[Stored items from a collection]
*** Block opens ***

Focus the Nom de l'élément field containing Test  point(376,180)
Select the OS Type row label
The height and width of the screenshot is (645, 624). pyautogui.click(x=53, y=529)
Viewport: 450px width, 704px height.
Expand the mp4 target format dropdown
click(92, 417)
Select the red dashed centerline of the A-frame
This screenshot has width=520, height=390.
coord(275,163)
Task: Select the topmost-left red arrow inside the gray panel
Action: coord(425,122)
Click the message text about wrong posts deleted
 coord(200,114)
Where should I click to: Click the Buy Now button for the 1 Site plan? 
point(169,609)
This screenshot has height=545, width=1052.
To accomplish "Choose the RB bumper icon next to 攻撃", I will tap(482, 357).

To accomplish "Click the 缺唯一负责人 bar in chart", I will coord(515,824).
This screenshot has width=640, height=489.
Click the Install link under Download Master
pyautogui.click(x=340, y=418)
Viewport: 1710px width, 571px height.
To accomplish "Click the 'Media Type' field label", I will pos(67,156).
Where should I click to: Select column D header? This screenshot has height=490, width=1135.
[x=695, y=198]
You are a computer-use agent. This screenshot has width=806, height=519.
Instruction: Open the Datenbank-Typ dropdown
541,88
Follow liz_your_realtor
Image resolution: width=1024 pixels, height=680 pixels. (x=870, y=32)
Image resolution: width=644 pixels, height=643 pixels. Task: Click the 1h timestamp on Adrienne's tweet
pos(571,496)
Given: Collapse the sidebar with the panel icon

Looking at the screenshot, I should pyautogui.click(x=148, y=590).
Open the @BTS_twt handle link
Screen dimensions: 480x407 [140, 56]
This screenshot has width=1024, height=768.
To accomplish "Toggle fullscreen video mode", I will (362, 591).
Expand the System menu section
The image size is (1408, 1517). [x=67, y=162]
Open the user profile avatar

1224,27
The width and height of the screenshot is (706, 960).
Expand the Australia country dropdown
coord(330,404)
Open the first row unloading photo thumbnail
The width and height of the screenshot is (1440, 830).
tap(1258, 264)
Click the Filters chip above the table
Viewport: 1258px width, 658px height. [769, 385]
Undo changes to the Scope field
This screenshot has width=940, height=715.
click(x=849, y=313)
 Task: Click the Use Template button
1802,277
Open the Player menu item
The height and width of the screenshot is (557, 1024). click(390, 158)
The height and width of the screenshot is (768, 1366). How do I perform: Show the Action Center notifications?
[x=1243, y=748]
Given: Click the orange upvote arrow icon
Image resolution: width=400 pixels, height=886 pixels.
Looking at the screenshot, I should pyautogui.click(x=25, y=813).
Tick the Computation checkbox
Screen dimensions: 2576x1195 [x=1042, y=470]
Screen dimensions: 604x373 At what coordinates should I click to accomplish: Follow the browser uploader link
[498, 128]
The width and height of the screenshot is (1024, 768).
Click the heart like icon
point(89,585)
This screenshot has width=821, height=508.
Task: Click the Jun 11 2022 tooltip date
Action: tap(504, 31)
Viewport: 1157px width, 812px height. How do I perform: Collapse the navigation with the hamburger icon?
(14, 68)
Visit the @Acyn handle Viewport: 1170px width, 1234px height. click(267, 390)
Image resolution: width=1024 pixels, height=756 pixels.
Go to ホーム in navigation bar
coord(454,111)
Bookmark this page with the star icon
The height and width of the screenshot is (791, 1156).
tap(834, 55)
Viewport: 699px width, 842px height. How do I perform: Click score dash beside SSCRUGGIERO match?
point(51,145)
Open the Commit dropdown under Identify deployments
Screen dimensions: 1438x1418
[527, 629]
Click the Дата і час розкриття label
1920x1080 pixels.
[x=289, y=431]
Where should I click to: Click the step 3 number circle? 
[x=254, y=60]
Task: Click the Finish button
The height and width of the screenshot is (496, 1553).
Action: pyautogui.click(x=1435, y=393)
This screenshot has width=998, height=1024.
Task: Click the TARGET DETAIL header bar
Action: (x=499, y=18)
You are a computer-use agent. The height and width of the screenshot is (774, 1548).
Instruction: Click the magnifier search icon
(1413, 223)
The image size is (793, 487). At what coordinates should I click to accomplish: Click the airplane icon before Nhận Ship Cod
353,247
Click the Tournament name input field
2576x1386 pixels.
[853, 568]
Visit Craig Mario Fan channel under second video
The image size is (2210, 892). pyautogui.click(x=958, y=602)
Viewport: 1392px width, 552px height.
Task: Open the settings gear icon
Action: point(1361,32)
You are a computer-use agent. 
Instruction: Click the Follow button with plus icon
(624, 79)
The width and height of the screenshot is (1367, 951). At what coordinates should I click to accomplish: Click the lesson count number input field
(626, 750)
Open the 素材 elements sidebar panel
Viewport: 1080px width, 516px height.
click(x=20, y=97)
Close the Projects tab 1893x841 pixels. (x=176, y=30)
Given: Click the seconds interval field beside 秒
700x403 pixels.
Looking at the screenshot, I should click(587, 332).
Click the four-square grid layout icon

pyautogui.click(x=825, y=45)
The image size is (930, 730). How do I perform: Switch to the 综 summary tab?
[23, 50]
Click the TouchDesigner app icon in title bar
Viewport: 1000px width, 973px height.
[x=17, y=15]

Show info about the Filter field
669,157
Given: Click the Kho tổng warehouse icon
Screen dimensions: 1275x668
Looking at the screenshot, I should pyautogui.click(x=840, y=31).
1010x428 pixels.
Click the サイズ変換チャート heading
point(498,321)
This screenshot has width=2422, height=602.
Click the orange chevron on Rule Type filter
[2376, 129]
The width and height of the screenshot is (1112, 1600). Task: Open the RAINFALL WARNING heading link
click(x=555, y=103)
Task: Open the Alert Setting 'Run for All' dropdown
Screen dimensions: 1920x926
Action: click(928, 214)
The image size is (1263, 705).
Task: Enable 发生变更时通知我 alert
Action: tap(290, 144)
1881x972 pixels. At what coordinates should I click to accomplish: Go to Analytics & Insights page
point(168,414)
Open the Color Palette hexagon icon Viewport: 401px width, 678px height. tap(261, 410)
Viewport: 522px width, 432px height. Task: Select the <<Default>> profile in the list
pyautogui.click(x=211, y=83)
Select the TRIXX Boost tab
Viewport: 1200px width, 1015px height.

*** Block closes ***

WORK TO BE COMPLETED:
Retrieve all lines from the data that contain the string "will".

OUTPUT OF THE EXERCISE:
To accomplish "Choose the RB bumper icon next to 攻撃", I will tap(482, 357).
To accomplish "Click the 缺唯一负责人 bar in chart", I will coord(515,824).
To accomplish "Click the 'Media Type' field label", I will pos(67,156).
To accomplish "Toggle fullscreen video mode", I will (362, 591).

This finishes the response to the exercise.